2019年02月20日@Zepp Tokyo

撮影:ハタサトシ/取材:千々和香苗

2019.02.27

約2年4カ月振りとなるアルバム『フレデリズム2』のリリース日であり、双子の三原健司(Vo&Gu)、三原康司(Ba)の29歳の誕生日でもある2月20日。全国ツアー『FREDERHYTHM TOUR 2019~飄々とイマジネーション~』のZepp Tokyo公演2デイズの初日は、バンドとしても、ふたりの人生にとっても新たな出発点となった。

EDM調のSEが鳴り響くと、ステージ中央にあるツアータイトル“飄々とイマジネーション”の文字がレーザービームでネオン管風に光り、健司がハンドマイクで歌った「シンセンス」からすでに普通のライヴハウスとはひと味違った高揚感が生まれていた。“遊ぼうぜ!”とフロアーを煽り、オーディエンスのクラップとともに完成させた「かなしいうれしい」もライヴでの定番とはいえ、バイタリティーあふれる4人の表情とともに特別な一日の景色として目に焼き付けていく。

ロック、テクノ、ディスコとさまざまな音楽が一斉に飛び込んでくる『フレデリズム2』を聴いて彼らの底知れぬ創造力に期待が膨らんでいたが、キレキレのプレイで畳み掛ける「パラレルロール」やダンサブルな「KITAKU BEATS」といった既存曲を聴いている時も同じわくわく感に満ちていて、これまでバンドが提示してきた進化も改めて実感できた。

健司が“ここからはあなたたちが主役です。最高のダンスホールを作りませんか”と言って始まった「真っ赤なCAR」でゆったりとしたムードに浸らせつつ、「NEON PICNIC」のタメで生まれた程良い緊張感がよりライヴへの集中を高める。「LIGHT」で真っ白な照明によって会場全体がパッと明るくなると、ステージにはCD盤を敷き詰めた背景が現れ、ミラーボールも相まって光が飛び交う華やかな演出に驚いたが、同時に彼らの演奏が身体中を駆け巡る感覚に鳥肌が立つ。グルービーなテンポに身を任せながらフロアーが揺れ、ひと際大きな歓声も起きた。

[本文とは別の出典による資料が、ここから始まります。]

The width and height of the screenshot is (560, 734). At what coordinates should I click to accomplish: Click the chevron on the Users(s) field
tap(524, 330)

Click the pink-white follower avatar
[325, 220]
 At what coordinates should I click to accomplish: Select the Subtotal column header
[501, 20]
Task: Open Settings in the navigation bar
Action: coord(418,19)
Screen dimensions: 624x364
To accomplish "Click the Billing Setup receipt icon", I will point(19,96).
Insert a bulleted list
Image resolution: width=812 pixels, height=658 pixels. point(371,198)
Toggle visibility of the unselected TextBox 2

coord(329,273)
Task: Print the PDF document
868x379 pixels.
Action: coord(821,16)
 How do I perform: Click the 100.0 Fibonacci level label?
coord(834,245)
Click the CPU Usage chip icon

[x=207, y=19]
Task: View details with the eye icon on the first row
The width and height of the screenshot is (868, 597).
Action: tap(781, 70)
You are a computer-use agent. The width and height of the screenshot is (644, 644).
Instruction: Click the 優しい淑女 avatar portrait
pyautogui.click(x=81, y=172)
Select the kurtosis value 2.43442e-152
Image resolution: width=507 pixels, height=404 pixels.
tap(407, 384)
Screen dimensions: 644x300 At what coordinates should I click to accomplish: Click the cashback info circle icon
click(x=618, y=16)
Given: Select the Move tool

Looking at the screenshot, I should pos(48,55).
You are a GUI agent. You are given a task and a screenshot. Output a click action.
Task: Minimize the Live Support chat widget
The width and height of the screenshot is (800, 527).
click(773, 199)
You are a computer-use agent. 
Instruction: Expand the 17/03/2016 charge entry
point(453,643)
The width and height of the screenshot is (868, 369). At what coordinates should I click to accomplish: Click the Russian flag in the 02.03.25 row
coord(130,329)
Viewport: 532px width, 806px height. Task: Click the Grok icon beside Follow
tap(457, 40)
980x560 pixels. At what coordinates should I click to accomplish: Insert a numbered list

MCではオーディエンスからふたりに「Happy Birthday」を歌うプレゼントが届けられたり、高橋 武が“自分が良いドラムを叩けるのはふたりがいるおかげ”と熱い想いを明かす場面もあった。和やかな空気に包まれて後半戦へと突入し、赤頭隆児の軽快なギターリフが疾走感を掻き立てるド直球ナンバー「エンドレスメーデー」や、インディーズ時代から愛されてきた「バジルの宴」を聴いていると、やっぱりフレデリックの根本にあるのはバンドサウンドなのだと確信。それはどんなにアレンジの凝った新曲を生み出しても変わっていないことに気付かされた。何だか感慨深い気持ちにもなりつつ、代表曲のひとつ「オドループ」で起こった大合唱にも感動していると、その光景に健司も感極まっている。この日が誕生日である他にも久しぶりのアルバムリリースということで、目の前に広がる光景までの道のりが走馬燈のように駆け巡ったのではないだろうか。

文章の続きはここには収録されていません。